The Inner Life of Sounds: André Vida recommends Moritz von Oswald Trio’s Fetch
Hungarian-American saxophonist and composer André Vida is co-founder of the NYC collective Creative Trans-Informational Alliance and a frequent collaborator with musicians and artists as diverse as Oni Ayhun, Anthony Braxton and Tino Sehgal. His most recent release is the three- volume retrospective, Brud, put out last year by PAN Records. In the last issue of Electronic Beats he recommended Mati and the Music—a book on Mati Klarwein’s record covers.
The varied dimensions and sound worlds co-existing in the Moritz von Oswald Trio’s latest album, Fetch, has led me to think of several totally irrational metaphors to describe something I still can’t quite put my finger on. At first I invented some alchemical ritual where the paint scraped off a masterwork is reconstituted into a speaking body, but alchemy is such an incredibly unsatisfying metaphor to apply to excellent music—and so cheesy. Then I imagined collecting all of the money in the world and putting it into a pile to see if the value of our worldly experiences devoid of currency could simply be valued for what they are, and that sound would be some kind of currency but . . . what? Equally random. What I am scraping for here are the sounds. I want some metaphor that tells you how delicate and elegant these synthesized sounds are, draped against unpredictable live percussion, simultaneously driven by machine sequences, the three members hanging amongst each other, supporting both entropic and predictable tendencies at the same time. The music possesses that alertness that jazz musicians like Tony Williams or Wayne Shorter have used to elliptically shift everything in a breath or a blink. But the sounds themselves possess some inner life that I can’t figure out, as if they exist independently of us and are being reconstituted from some dormant state, each with its own sense of material memory. And I have been relistening over and over and over and still feel my ears extending from my tiptoes to try to figure out what it is that is so interesting and I still don’t know. I just know that it is.
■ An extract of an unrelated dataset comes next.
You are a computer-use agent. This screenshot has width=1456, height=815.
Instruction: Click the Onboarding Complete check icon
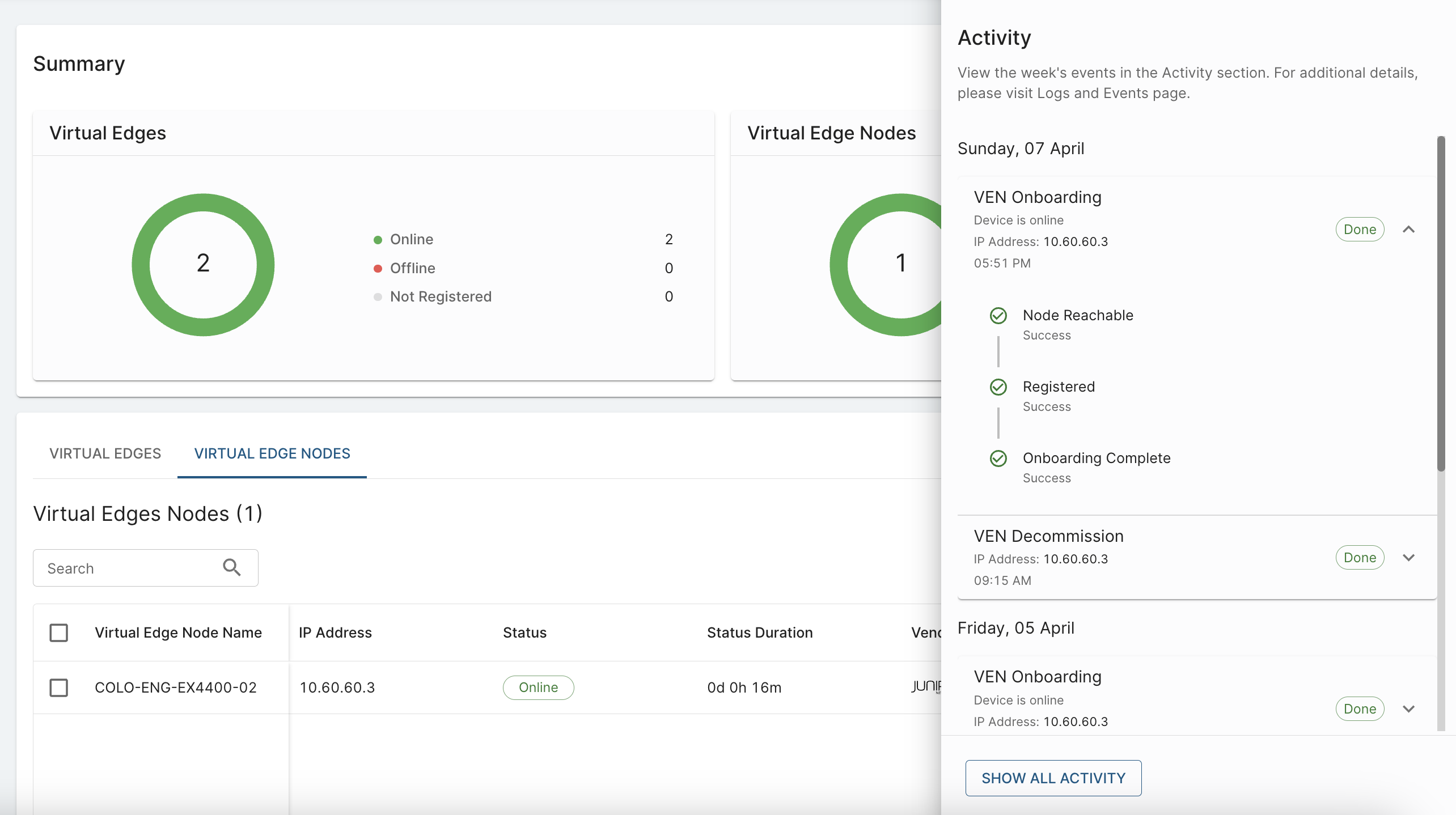pos(998,459)
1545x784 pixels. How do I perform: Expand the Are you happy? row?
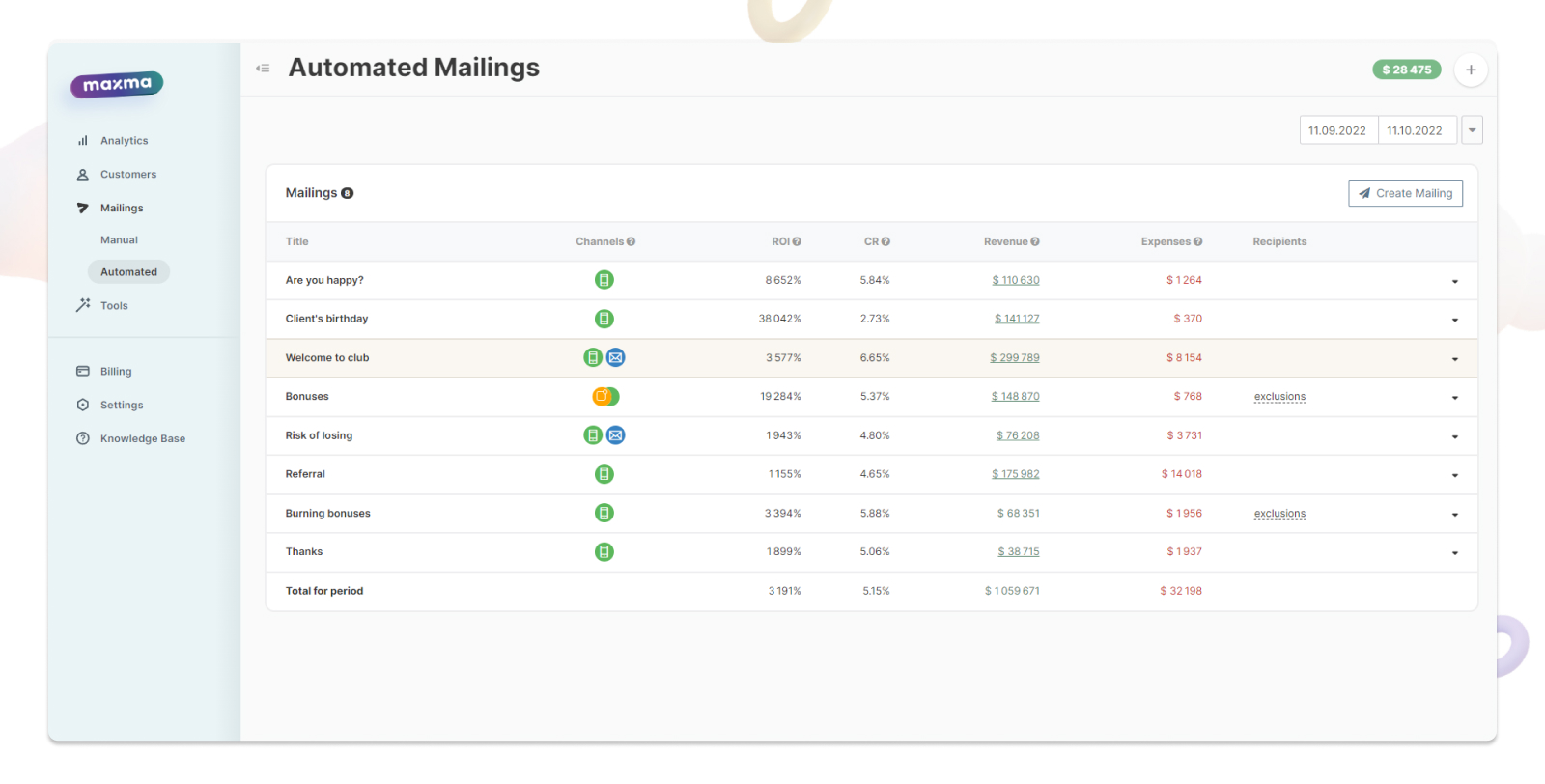click(1454, 282)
My first encounter with the Moritz von Oswald Trio was about five years ago at the Unsound Festival in Krakow. We were playing the same night in a very communist feeling theater built in the seventies. The space itself somehow seemed to want to claim authorship of all content. I remember sitting on one of the top rows of the grand carpeted amphitheater and feeling there was something impenetrable about the performance. The mood was very strong, but not in an emotional sense—as if they were engaged in unspoken dialogue with the building and the time- expanding and time-contracting happening all around us. It sounded like they were tricking the stage into submission. Years later, while working on Ari Benjamin Meyers’ Symphony X in collaboration with choreographer Tino Sehgal, I got the chance to play with Max Loderbauer. I remember dancing around the seventy-minute notated score while the audience danced around the fourteen-piece orchestra . .. and then Loderbauer’s refined and precise solo synthesizer interludes came in, recentering the entire gravity of the room.
Later, we were working on some music together and after recording some ideas, there was a hard disc crash and he just said, “Well it wasn’t quite right—let’s try it again.” I really respect that philosophy, and I imagine it’s one shared by Vladislav Delay and Moritz von Oswald, the trio’s other members. That idea of doing things until they’re just right is often obscured by the deceptively easy tools of digital editing in all forms of twenty-first century music. In the process of recording a studio album, documents from the “golden age”—the sixties and seventies—haunt most musicians like historiated footnotes, engraved with such delicate precision that even the vinyl seems to point out how degenerate our age of laptops and digital resources is. On “Jam”, with the additional contributions of Jonas Schoen’s woodwinds, Sebastian Studnitzky’s trumpet and Marc Muellbauer’s bass, I hear the group pointing directly back at one of those Miles Davis footnotes with newfound awareness of the dangers of revision- ism; a refracted but almost more direct view of the highly edited visions of Teo Macero and Miles.
I remember hearing an amazing musician say that he didn’t want to talk about what he does because then he would understand it himself and that’s the last thing he would want. Perhaps the most frustrating element in talking about this album is that it says everything on its own terms. It just makes me want to make music, not talk about it. ~
Published January 24, 2013. Words by Andre Vida.